*** Opening Data extract ***
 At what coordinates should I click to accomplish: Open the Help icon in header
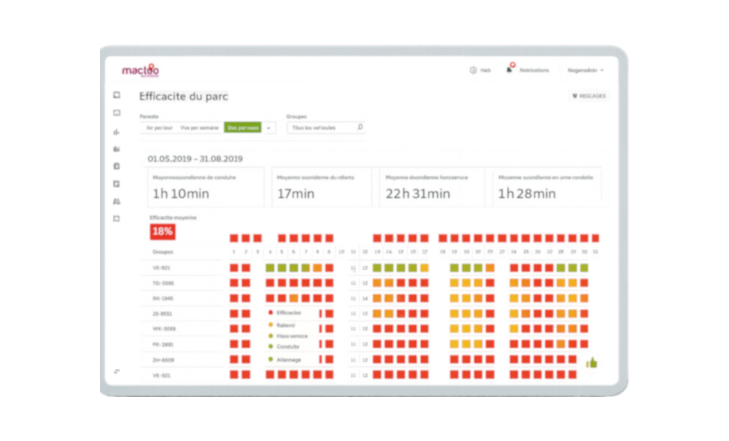tap(473, 71)
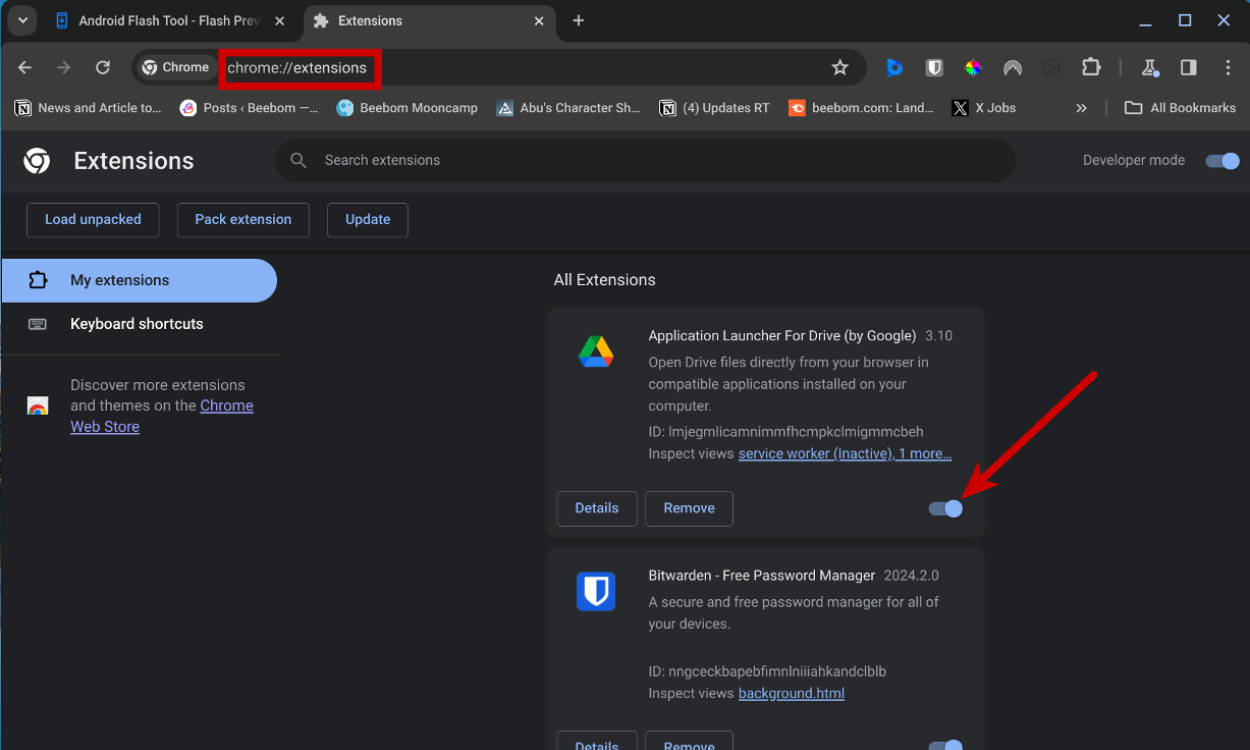Disable the Application Launcher For Drive extension

[x=944, y=508]
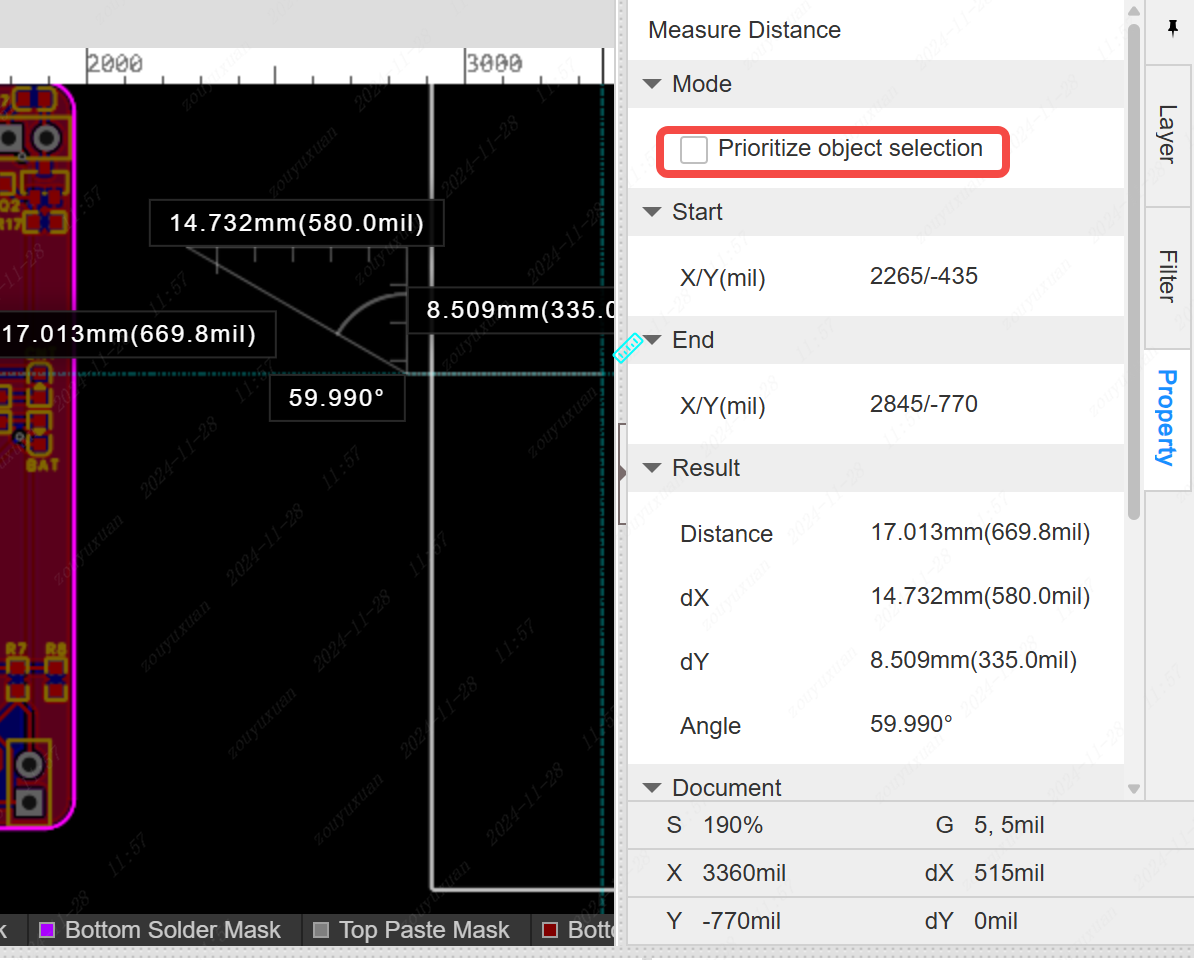The width and height of the screenshot is (1194, 960).
Task: Click the purple Bottom Solder Mask swatch
Action: click(x=46, y=931)
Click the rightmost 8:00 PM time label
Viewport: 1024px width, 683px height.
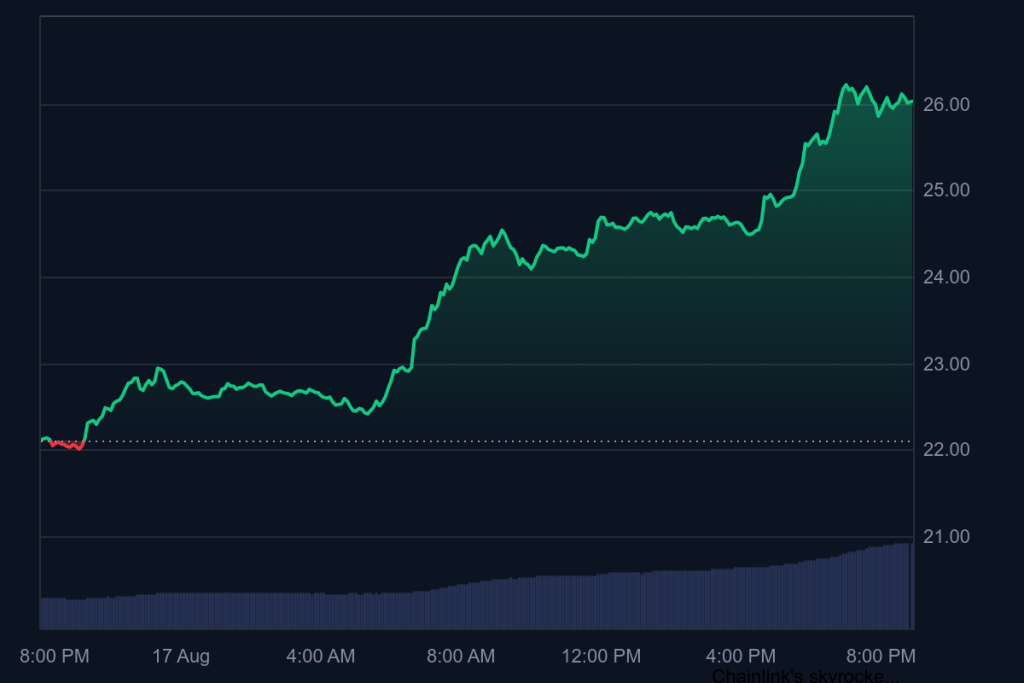coord(880,657)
*** Closing Data extract ***
Set down each of the records precisely, leaving any pictures behind.

• **Result for this exercise**
 At what coordinates should I click to accomplish: Open the Help icon in header
tap(473, 71)
Disable the Application Launcher For Drive extension

[x=944, y=508]
The width and height of the screenshot is (1194, 960).
Task: Click the purple Bottom Solder Mask swatch
Action: click(x=46, y=931)
Click the rightmost 8:00 PM time label
Viewport: 1024px width, 683px height.
coord(880,657)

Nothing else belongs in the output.